Rafał Grupiński: cała odpowiedzialność spoczywa na Tusku

- Wolałbym, żeby w sobotę zapadły inne rozstrzygnięcia. Przywództwo w partii musi być mocne, ale do tej pory wypracowywanie strategii PO odbywało się w zespole. Właśnie taką zespołową koncepcję funkcjonowania partii zaproponował w sobotę Grzegorz Schetyna. Tusk w sobotę chciał dać sygnał, że w tej chwili cała odpowiedzialność za prowadzenie partii musi spocząć na nim - mówi o sobotnich wyborach władz PO przewodniczący klubu Rafał Grupiński, gość Kontrwywiadu RMF FM.
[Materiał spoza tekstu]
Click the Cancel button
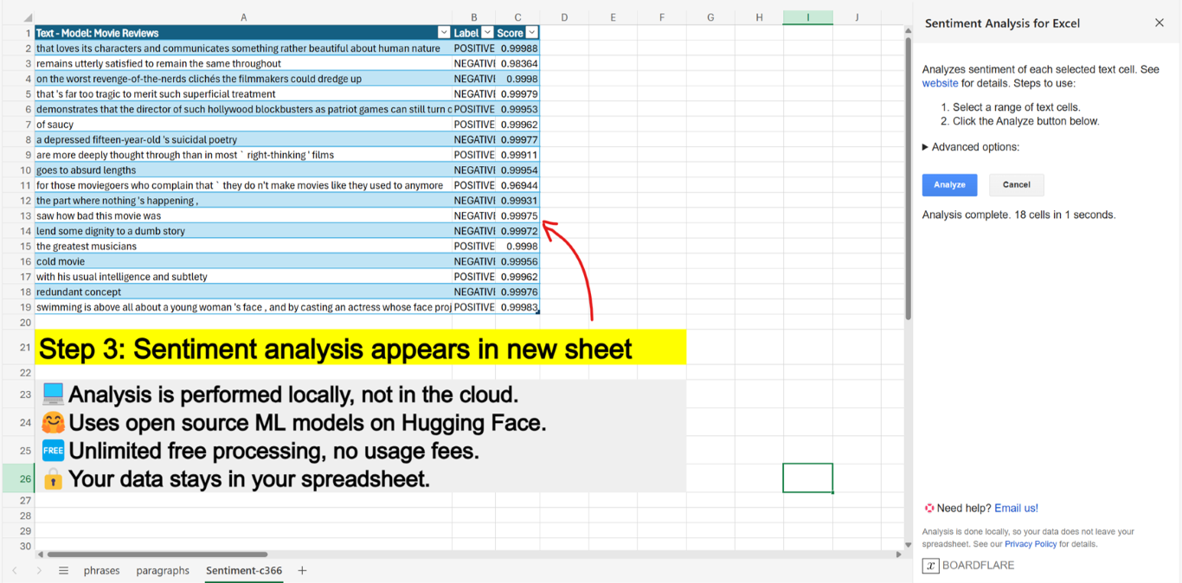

Rafał Grupiński: cała odpowiedzialność spoczywa na Tusku
Źródło zdjęć: © WP.PL | Konrad Żelazowski

- Dla Schetyny to, co wydarzyło się w sobotę to tylko pewien etap. Małe szanse są początkiem wielkich przedsięwzięć - mówi o przyszłości byłego wiceszefa PO, gość RMF FM.
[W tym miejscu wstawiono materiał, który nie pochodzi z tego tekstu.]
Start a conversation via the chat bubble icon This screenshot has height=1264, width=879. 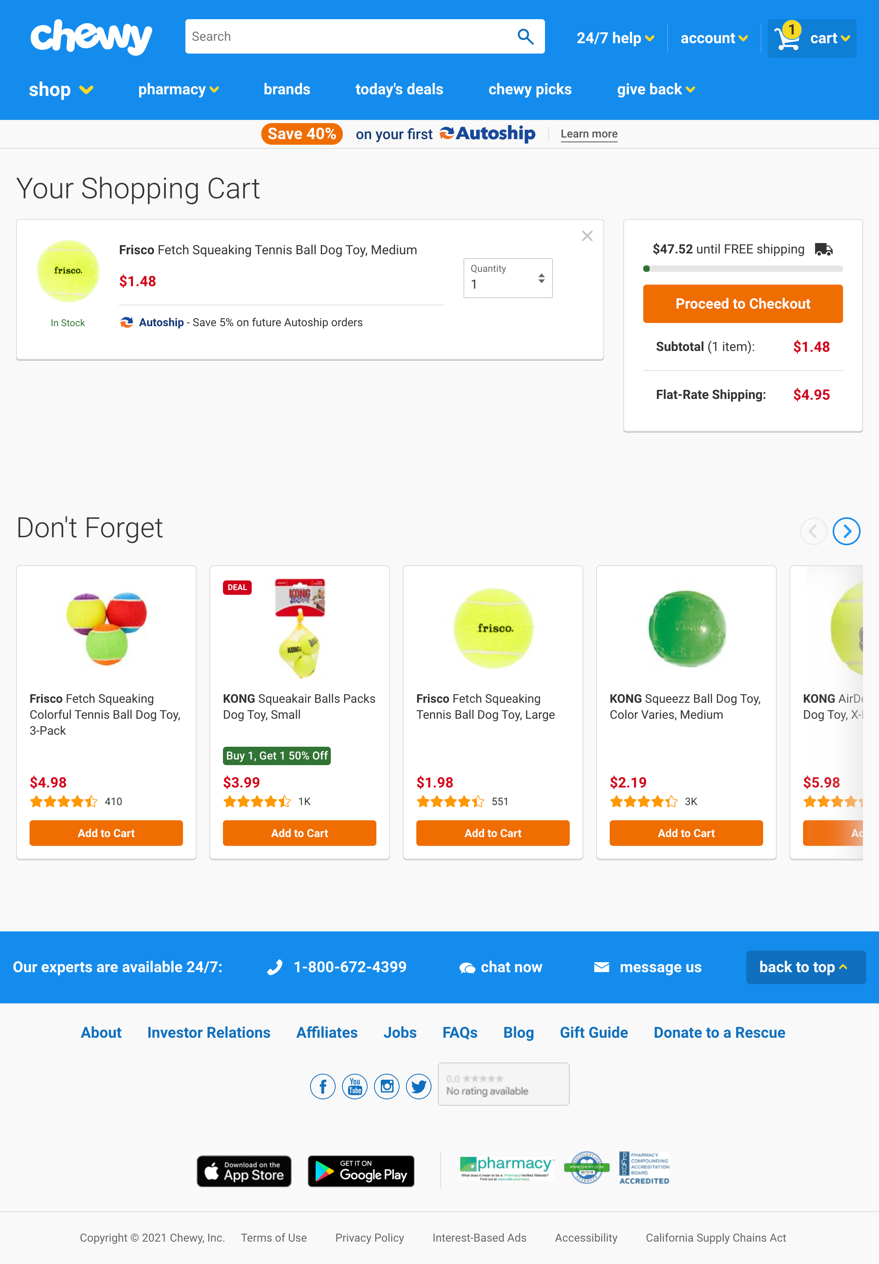click(467, 967)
Czy taka PO wciąż mi się podoba? - PO to mój ulubiony projekt, nawet taka PO będzie mi się podobać - twierdzi gość RMF FM. - Po sobocie nie jestem uradowany, ale musimy przyjąć to, co się wydarzyło - dodaje.

- Pojawiają się głosy, że po sobocie trzeba także mnie uwzględnić w zmianach personalnych, ale sam premier powiedział, że to już koniec wyborów personalnych w PO i że jest zadowolony z pracy klubu. Nie ma potrzeby usuwać ludzi, którzy dobrze pracują - mówi o sobie gość RMF FM. - Na miejscu katów, którzy czają się i przepowiadają, że stracę stanowisko szefa klubu, aż tak bym się nie śpieszył - dodaje.
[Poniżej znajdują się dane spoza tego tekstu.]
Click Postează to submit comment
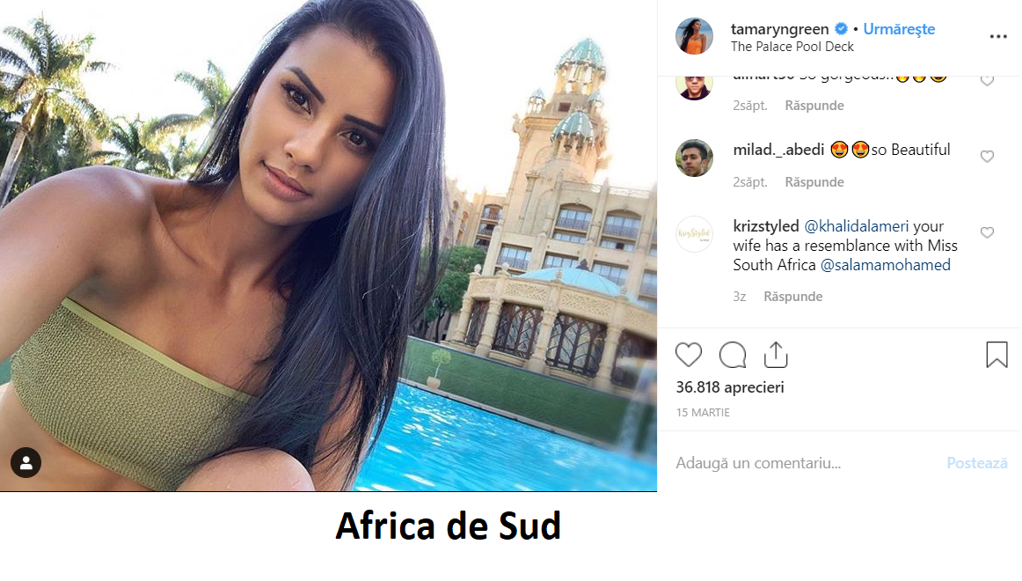Image resolution: width=1022 pixels, height=581 pixels. (x=976, y=463)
- Premier przedstawił plany na najbliższy czas. Jego sobotnie przemówienie było lepsze niż to, które wygłosił dwa tygodnie temu na konwencji PO - mówi szef klubu PO w RMF FM.

Rafał Grupiński zapewnił też, że nie czuje się jak ktoś, kogo polityczne dni są policzone. - Proszę pamiętać, że w tej sprawie po pierwsze pan premier powiedział w sobotę, że to jest koniec wyborów w Platformie, decyzji personalnych - to powiedział bardzo wyraźnie. Po drugie, dwa tygodnie temu także wypowiedział się bardzo mocno na temat tego, że jest zadowolony z pracy klubu i nie widzi powodu po słynnym wystąpieniu Andrzeja Biernata, żeby zmieniać cokolwiek w klubie. Ja rozumiem, że po sobocie pojawiają się też takie głosy, że mnie, niejako przyjaciela Grzegorza Schetyny, trzeba by było ewentualnie także uwzględnić w jakiś zmianach. Natomiast nie z powodu przyjaźni się usuwa ludzi, którzy mam nadzieję, nie najgorzej pracują - dodał Grupiński.

- Na miejscu wszystkich katów, którzy gdzieś tam się anonimowo czają w mediach, bym się tak nie spieszył i nie ryzykował - podsumował.

Źródło: RMF FM

Źródło artykułu:WP Wiadomości
Wybrane dla Ciebie
Komentarze (0)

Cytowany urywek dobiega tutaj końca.